If the Private Investor portfolio was in the business of trading and not maintaining its buy-and-hold strategy, the high probability of a strike would have triggered its sale of its shares in Murray & Roberts M&R). This is, after all, what traders do -- bet on high probabilities of changes in investment fundamentals. Buy- and-hold investors wince and endure the long ride.
M&R's closing share price was R47,45 and, while I write, it's down 1% to R46 -- hardly a tumble.
This is, of course, an opportune time for construction workers to strike. The infrastructure for 2010 football World Cup is at risk of not being ready. Our other showpiece, the Gautrain, may not run in time. Contractors are under pressure and their employees are holding the high cards.
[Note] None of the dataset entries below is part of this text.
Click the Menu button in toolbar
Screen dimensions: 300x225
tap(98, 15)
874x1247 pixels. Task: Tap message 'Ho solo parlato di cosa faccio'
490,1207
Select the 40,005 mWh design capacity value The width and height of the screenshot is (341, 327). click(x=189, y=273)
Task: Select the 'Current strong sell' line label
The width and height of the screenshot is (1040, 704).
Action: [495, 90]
Construction companies are already under pressure from rising costs, and tenders for new projects, unrelated to the World Cup, have already been shaved to secure contracts in the domestic economy as global construction shrinks.
Let me cursorily try to sketch an even-handed view of the strike.
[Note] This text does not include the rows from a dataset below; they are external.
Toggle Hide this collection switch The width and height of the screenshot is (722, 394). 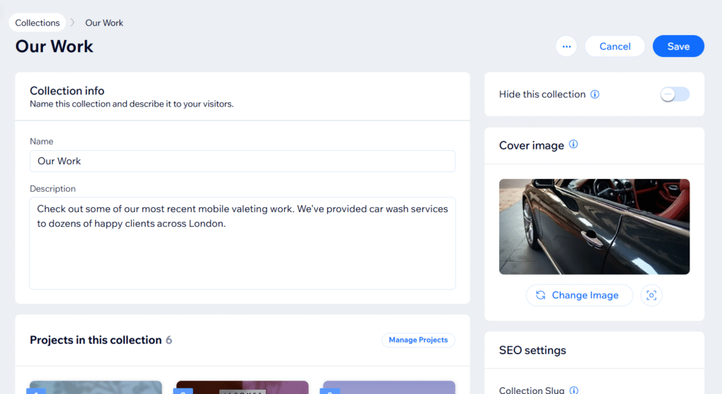point(674,94)
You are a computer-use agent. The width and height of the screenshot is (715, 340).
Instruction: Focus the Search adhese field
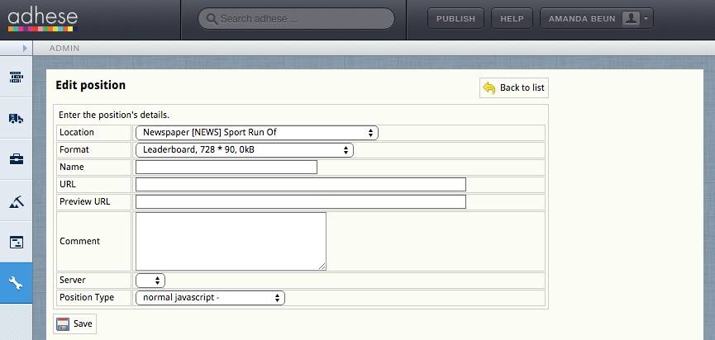pyautogui.click(x=296, y=19)
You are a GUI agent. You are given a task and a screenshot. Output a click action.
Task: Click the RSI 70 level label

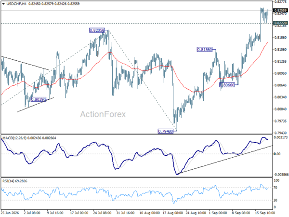[x=276, y=188]
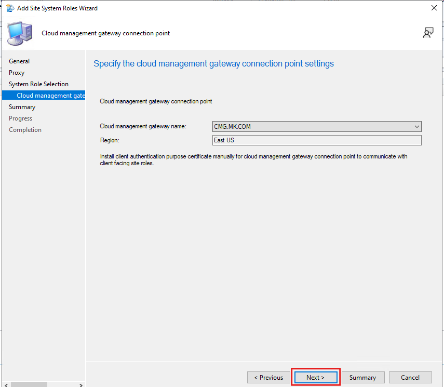Screen dimensions: 444x387
Task: Cancel the wizard with the Cancel button
Action: (410, 378)
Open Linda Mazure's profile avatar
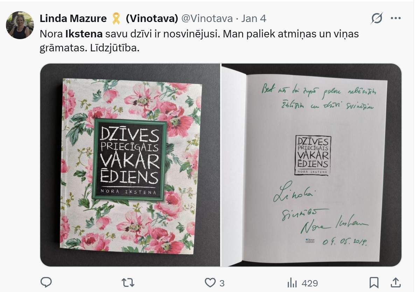Image resolution: width=420 pixels, height=292 pixels. 20,25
On the face of it, the cause is over a pay dispute. The workers want a 13% pay rise and the employers will offer only 10%. This three-percentage-point difference seems small but if the employers agree to 13%, this is 30% more than they reckon they can afford.
Ultimately, the pay dispute will have to be resolved and there will be a dent in the earnings of listed companies for a while. Current tenders will be less profitable and future tenders are bound to be at higher contract prices.
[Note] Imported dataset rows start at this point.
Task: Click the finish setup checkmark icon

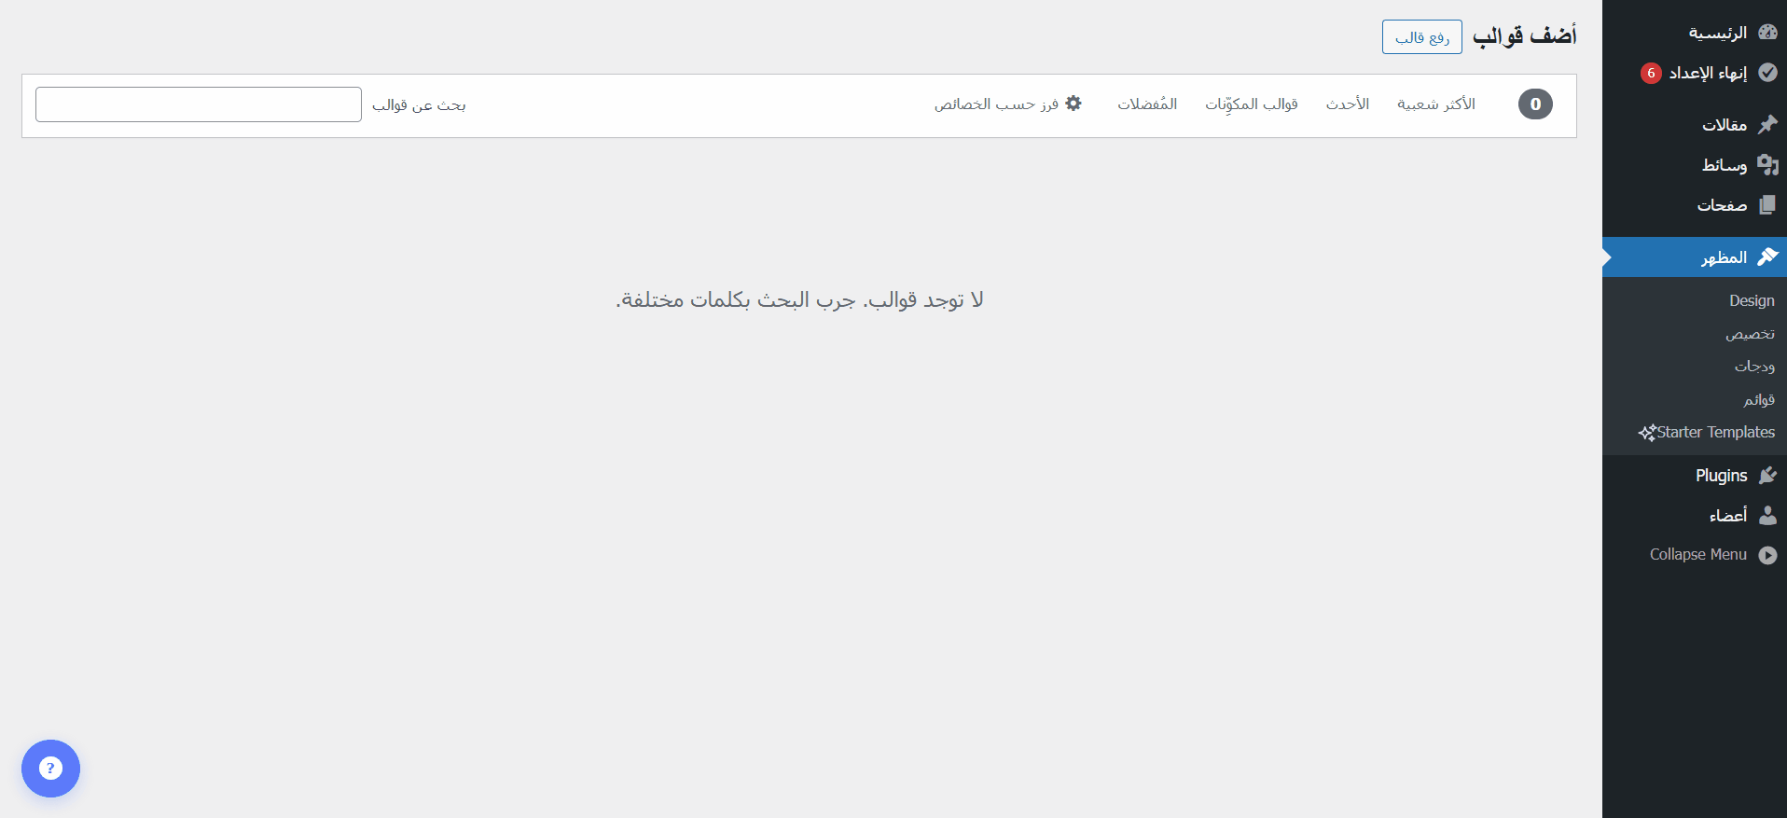Action: click(1766, 73)
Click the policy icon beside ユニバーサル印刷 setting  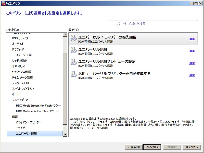pos(73,51)
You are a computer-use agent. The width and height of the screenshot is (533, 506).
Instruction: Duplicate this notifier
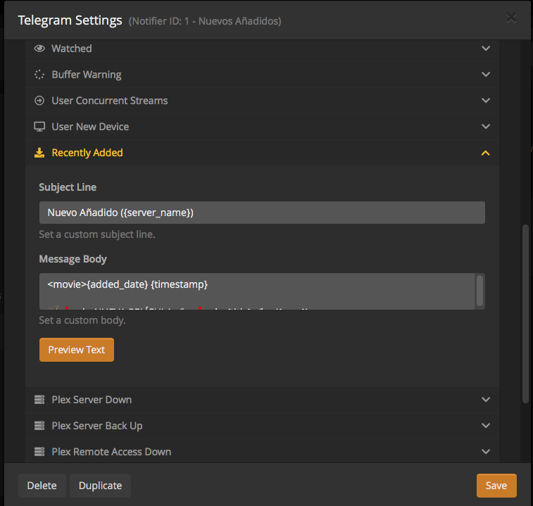point(100,486)
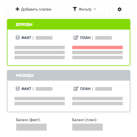Click the ФАКТ label in ДОХОДЫ section

(x=26, y=38)
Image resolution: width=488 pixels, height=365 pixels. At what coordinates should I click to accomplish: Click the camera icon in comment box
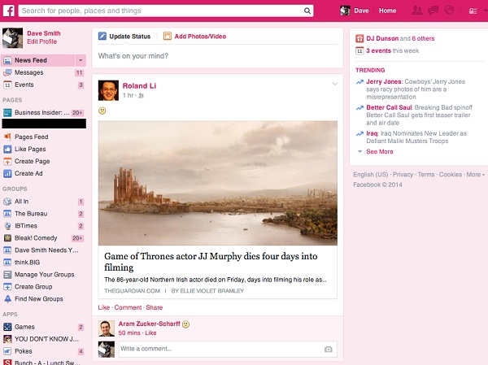pyautogui.click(x=329, y=349)
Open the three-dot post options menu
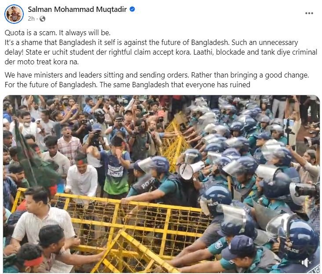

However, the pay dispute is not the only reason for the strike. Listening and reading comments from spokesmen from the trade unions, I have noted repeated and often angry observations on what they regard as a serious grievance -- that so many employees enjoy only temporary, contracted employment.
They feel that employers abuse these contracts, which apparently allow them to terminate contracts even while projects are continuing. Temporary employees, I understand, also don't enjoy standard employee benefits such as pension rights.
Temporary employee contracts are, unfortunately, part of the nature of construction. When and if Gautrain is running, it's improbable that the next white elephant will be built between Pietermaritzburg and Durban. If it is, workers could hardly be expected to move en masse to KwaZulu-Natal and new temporary employees would be drafted in the new location. If, however, employees are indeed at risk of being dismissed ad lib while a contract is in progress, this is an understandable grievance.
The dispute is much more complex than described in my cursory sketch. When it is settled, there will, I fear, be yet other unresolved issues.
My point is that risk is endemic to equity investment. You can always choose cash and risk the certain damage by inflation.